Records from a pointing dataset
#####

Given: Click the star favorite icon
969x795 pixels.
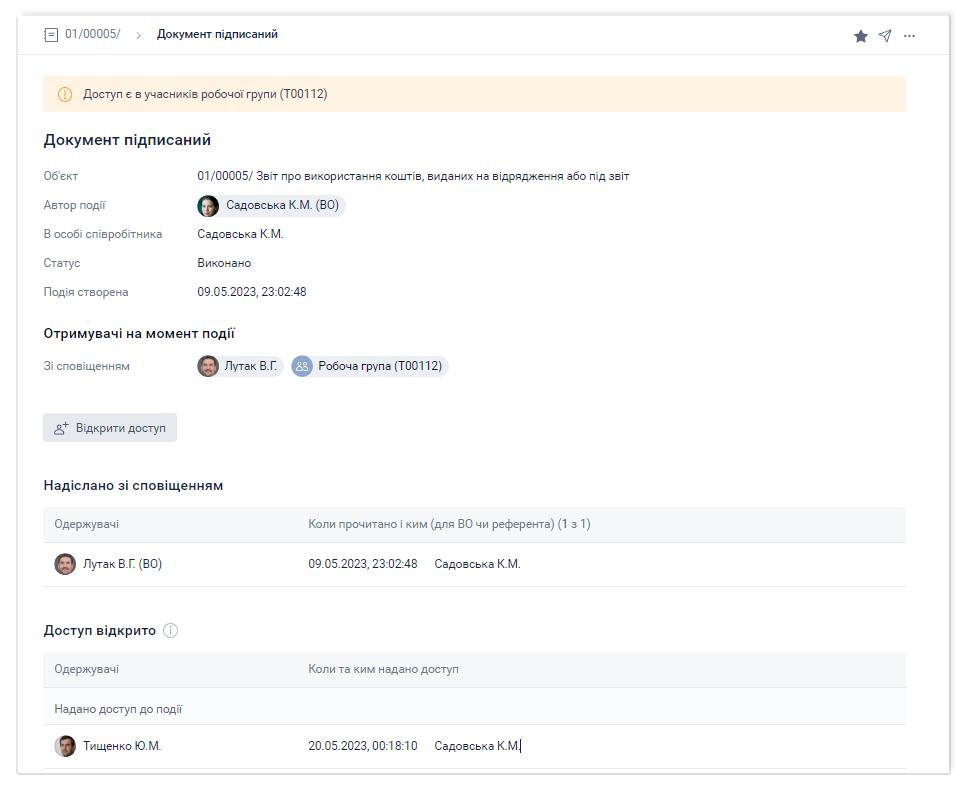Looking at the screenshot, I should [x=860, y=36].
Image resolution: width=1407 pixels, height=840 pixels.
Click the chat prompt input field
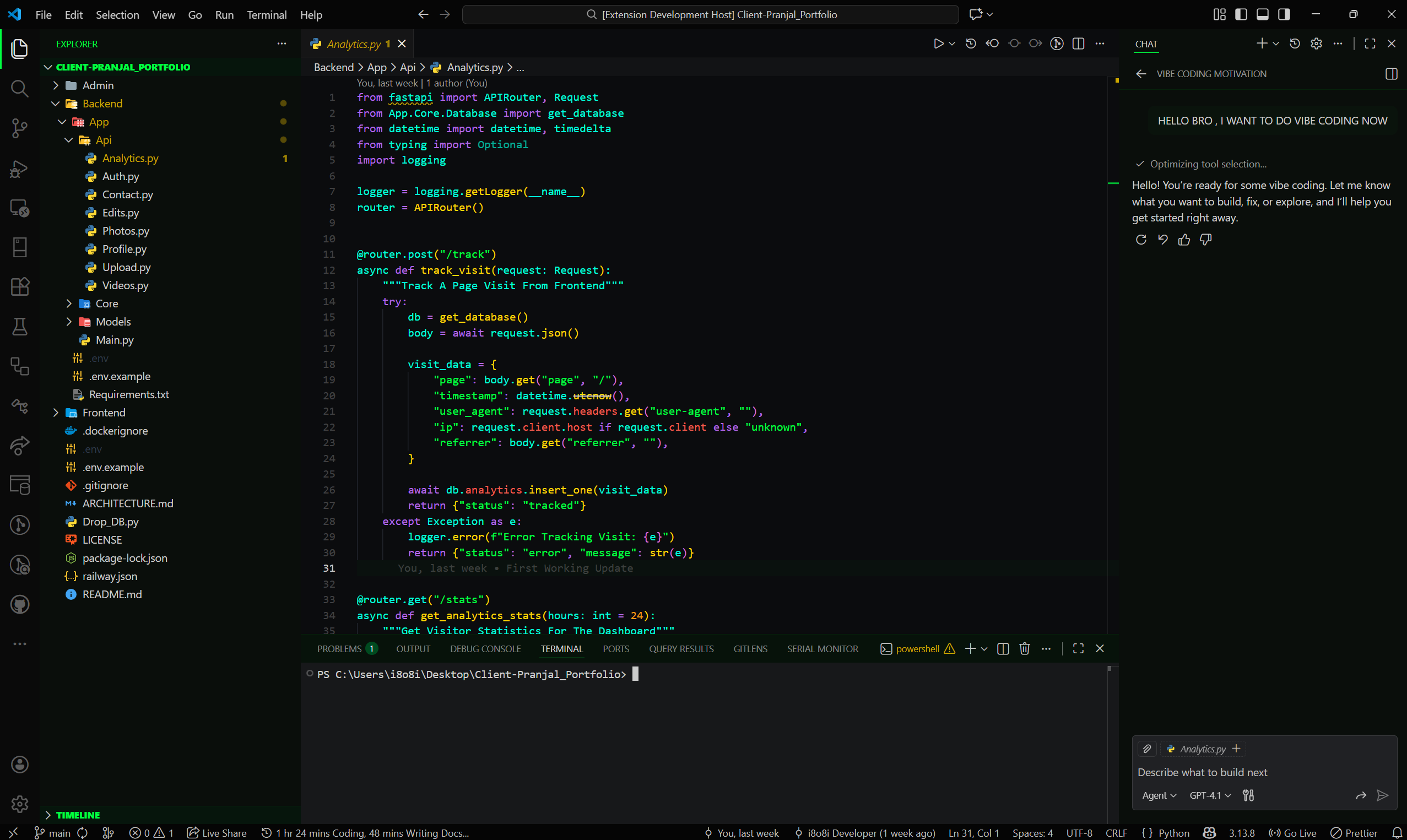click(1203, 772)
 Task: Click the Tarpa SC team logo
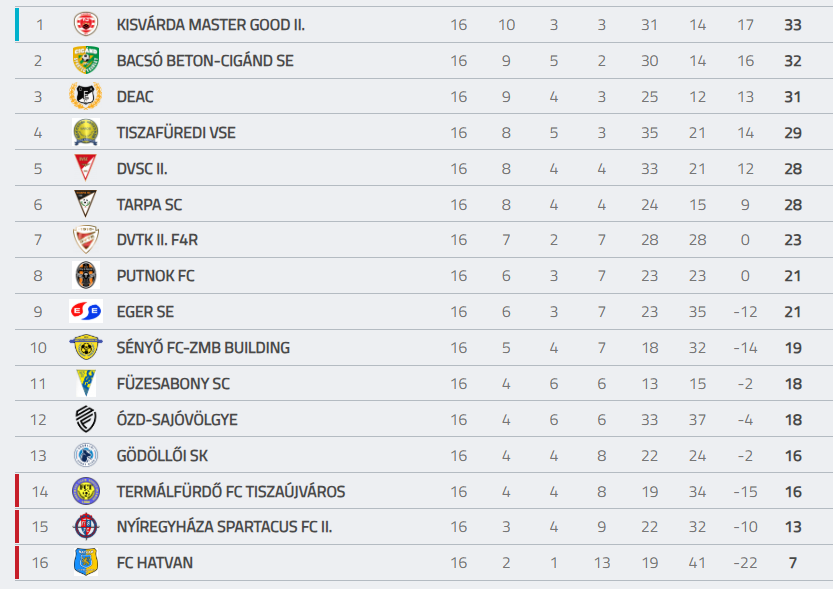[86, 205]
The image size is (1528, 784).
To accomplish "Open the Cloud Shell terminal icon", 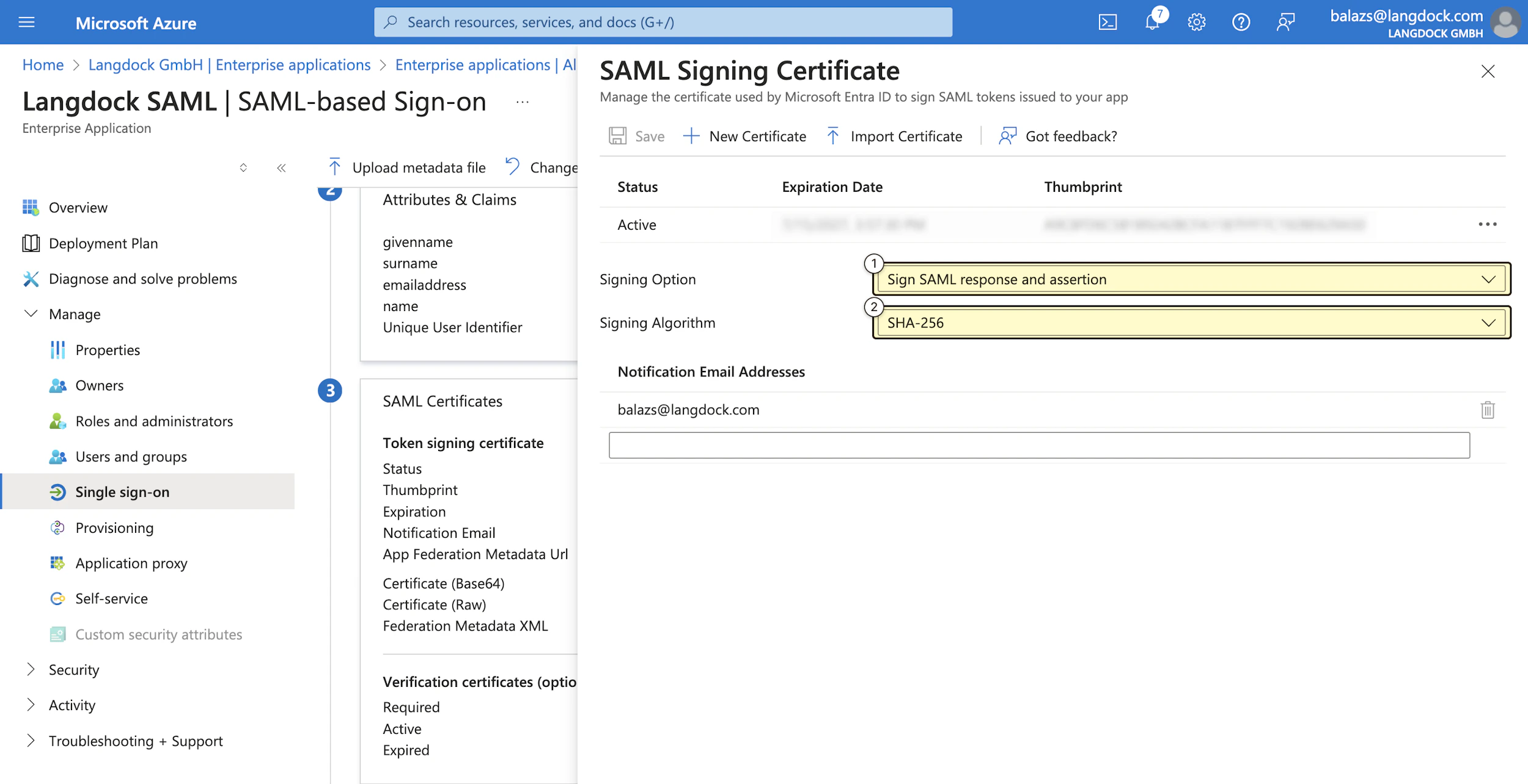I will coord(1109,21).
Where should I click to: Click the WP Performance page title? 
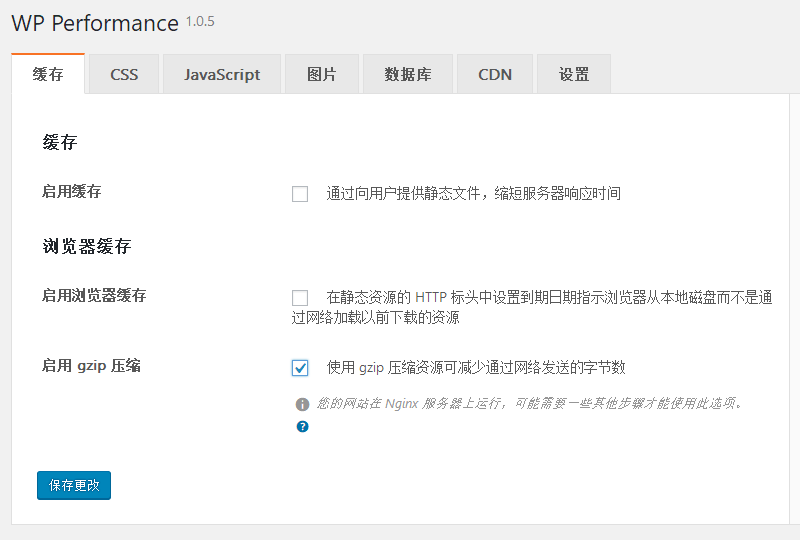95,22

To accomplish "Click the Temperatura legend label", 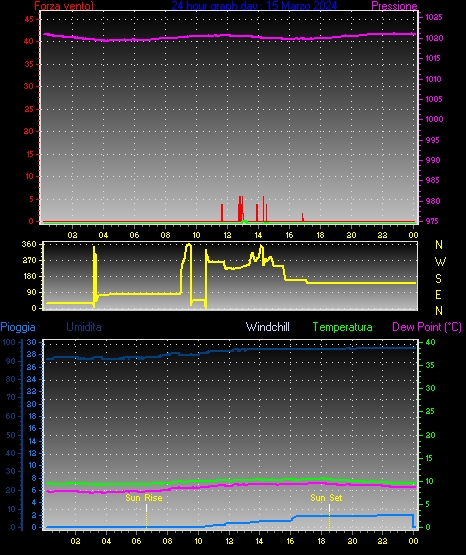I will (x=342, y=327).
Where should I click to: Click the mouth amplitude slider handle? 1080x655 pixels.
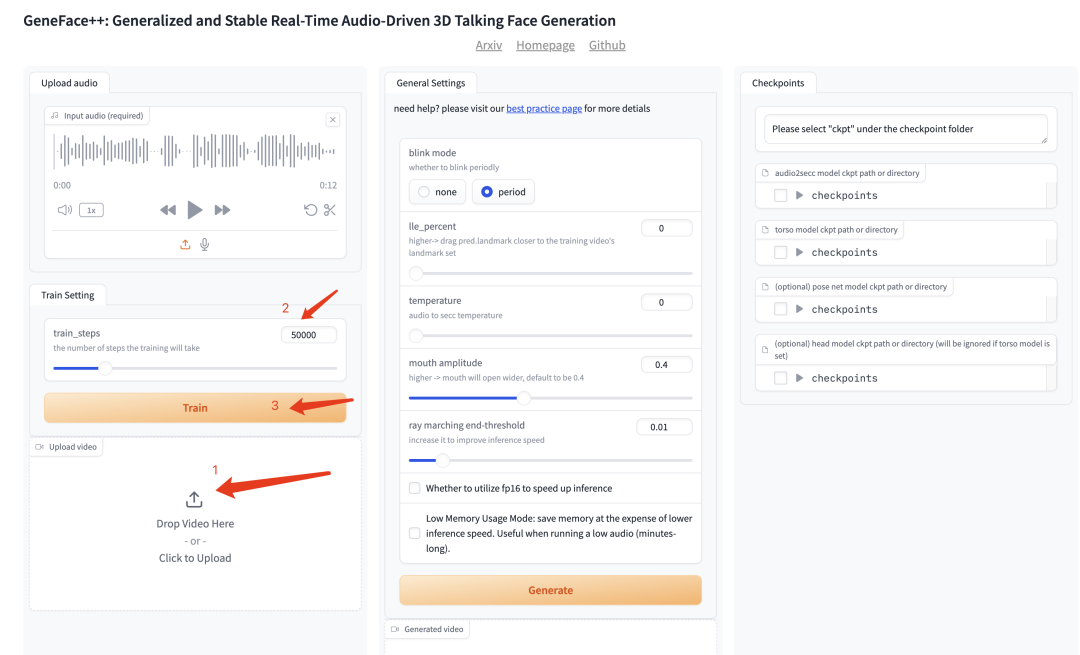[x=523, y=398]
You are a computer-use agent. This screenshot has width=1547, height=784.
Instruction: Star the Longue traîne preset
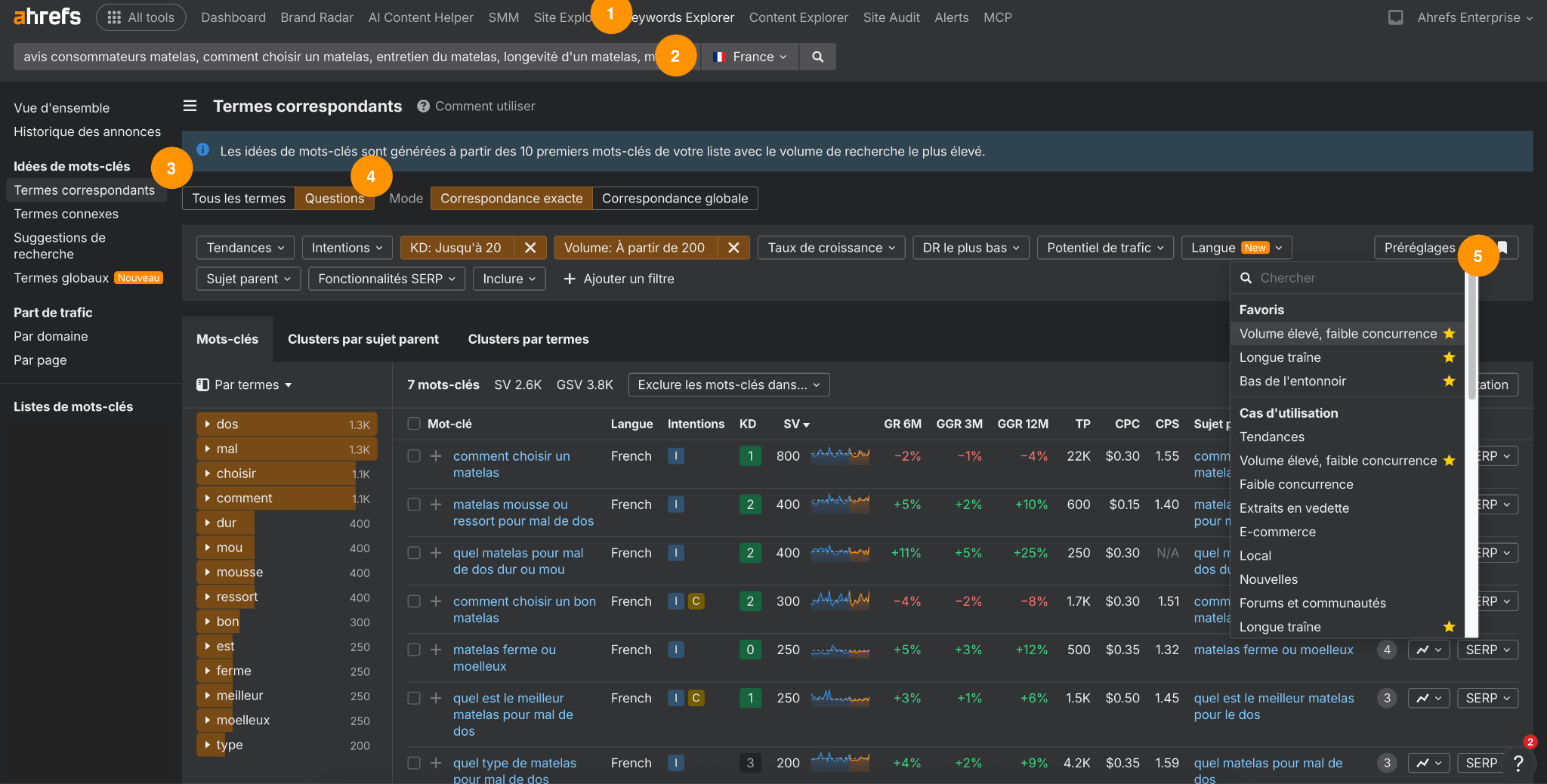click(1449, 357)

#####

Report every line in the records that contains the string "height", treating uppercase and lowercase as different.

Image resolution: width=1407 pixels, height=840 pixels.
You are a computer-use agent. This screenshot has width=1547, height=784.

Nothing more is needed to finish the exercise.